Untuk mempercepat pengelolaan sampah berbasis masyarakat, Pemerintah Kabupaten Sleman bersama DPRD tengah memfinalisasi Peraturan Bupati (Perbup) yang mengatur soal pemberiaan insentif kepada pengelola sampah aktif di lapangan.
Langkah ini merupakan turunan dari Perda Nomor 6 Tahun 2023 tentang Penyelenggaraan Pengelolaan Sampah, yang bertujuan memperkuat gerakan pengelolaan sampah dari bawah.
Anggota Komisi C DPRD Sleman, Ismi Sutarti, menyatakan Perbup tersebut akan memuat teknis pemberian insentif bagi masyarakat atau kelompok yang berperan aktif dalam pengolahan sampah di lingkungannya.
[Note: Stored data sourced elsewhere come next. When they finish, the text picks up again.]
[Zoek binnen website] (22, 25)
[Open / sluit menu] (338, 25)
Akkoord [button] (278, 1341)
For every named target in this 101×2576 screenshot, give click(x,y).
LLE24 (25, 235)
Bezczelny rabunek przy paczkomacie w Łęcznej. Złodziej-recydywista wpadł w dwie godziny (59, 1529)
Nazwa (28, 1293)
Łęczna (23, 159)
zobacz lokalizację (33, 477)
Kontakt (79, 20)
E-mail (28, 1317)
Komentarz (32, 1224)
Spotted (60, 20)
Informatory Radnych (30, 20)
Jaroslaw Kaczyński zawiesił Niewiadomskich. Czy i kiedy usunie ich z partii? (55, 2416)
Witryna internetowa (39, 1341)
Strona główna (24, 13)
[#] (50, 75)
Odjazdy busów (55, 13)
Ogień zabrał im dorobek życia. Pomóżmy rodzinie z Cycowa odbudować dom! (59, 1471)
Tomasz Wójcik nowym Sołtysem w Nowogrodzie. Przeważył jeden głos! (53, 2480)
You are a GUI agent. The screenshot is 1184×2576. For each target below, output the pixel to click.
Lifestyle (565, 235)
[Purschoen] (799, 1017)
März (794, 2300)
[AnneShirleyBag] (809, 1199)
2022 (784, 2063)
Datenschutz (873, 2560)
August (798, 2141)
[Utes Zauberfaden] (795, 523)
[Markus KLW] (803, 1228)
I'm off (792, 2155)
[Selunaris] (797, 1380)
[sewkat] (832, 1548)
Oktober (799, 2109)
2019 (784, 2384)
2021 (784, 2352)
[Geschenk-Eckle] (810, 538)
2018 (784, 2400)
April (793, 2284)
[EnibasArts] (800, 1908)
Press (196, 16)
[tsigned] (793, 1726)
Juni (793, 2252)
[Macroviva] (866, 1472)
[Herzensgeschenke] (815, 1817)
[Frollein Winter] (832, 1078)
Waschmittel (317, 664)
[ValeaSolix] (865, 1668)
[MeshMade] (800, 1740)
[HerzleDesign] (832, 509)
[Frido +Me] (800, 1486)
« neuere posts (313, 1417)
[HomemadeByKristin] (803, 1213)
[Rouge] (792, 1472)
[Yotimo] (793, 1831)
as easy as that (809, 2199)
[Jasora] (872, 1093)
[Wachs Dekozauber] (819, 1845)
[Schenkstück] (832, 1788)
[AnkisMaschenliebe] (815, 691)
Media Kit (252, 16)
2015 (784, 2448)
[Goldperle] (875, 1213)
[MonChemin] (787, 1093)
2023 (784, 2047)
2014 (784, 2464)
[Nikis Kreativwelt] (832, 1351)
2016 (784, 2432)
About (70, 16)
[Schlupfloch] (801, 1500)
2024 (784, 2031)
“Insentif ini bukan semata hadiah, tapi apresiasi atas peran nyata masyarakat. Kalau kita ingin persoalan sampah tuntas, kuncinya ada di padukuhan. Mulai dari rumah tangga, sampah dipilah dan dikelola langsung di tingkat dusun tanpa harus dibuang ke luar,” ujarnya dalam Talkshow Srawung Sleman, Rabu (25/6/2025).
Langkah ini diyakini akan mendorong semangat para pengelola sampah swadaya yang selama ini sudah terbukti mampu memberi dampak lingkungan sekaligus pendapatan.
Kepala Seksi Pelayanan Persampahan DLH Sleman, Singgih Budiyana, mengungkapkan bahwa volume sampah harian di Sleman mencapai 602 ton.
Bila tak dikelola dengan serius, potensi bencana lingkungan bisa membayangi.
Namun, ia menyebut solusi sudah ada dan terbukti jalan: pengolahan sampah berbasis komunitas.
Saat ini, terdapat 516 kelompok masyarakat mitra DLH yang mengelola sampah mandiri.
Sebagian dari mereka bahkan telah mengubah sampah menjadi sumber pendapatan.
“Ada kelompok yang bisa menghasilkan pendapatan dari Rp3 juta hingga puluhan juta per bulan. Ini bukti bahwa sampah bisa jadi berkah jika dikelola dengan benar, bukan sekadar dibuang,” tuturnya.
Di Dusun Gancahan, Kalurahan Sidomulyo, warga tak sekadar mengelola sampah, mereka membangun sistem edukatif.
Pegiat lokal, Farid Fachrudin, menjelaskan adanya gerakan “Ngunduh Sampah”, di mana masyarakat diminta memilah sampah organik dan anorganik dari rumah.
“Satu minggu sekali, tim datang menjemput sampah yang sudah dipilah. Dari situ, kita edukasi warga bahwa sampah bukan akhir dari segalanya, tapi bisa jadi sumber ekonomi,” ucap Farid.
Anggota Komisi C lainnya, Nila Rifianti, menekankan pentingnya gotong royong lintas elemen.
Menurutnya, pengelolaan sampah tak cukup hanya mengandalkan edukasi, melainkan harus menjadi gerakan kolektif yang melibatkan kelompok masyarakat.
“Kita bisa berdayakan kelompok wanita tani, karang taruna, atau kader kesehatan. Ketika mereka mengolah sampah, ada manfaat ekonomi yang ikut mereka rasakan,” ucap politisi PDI Perjuangan itu.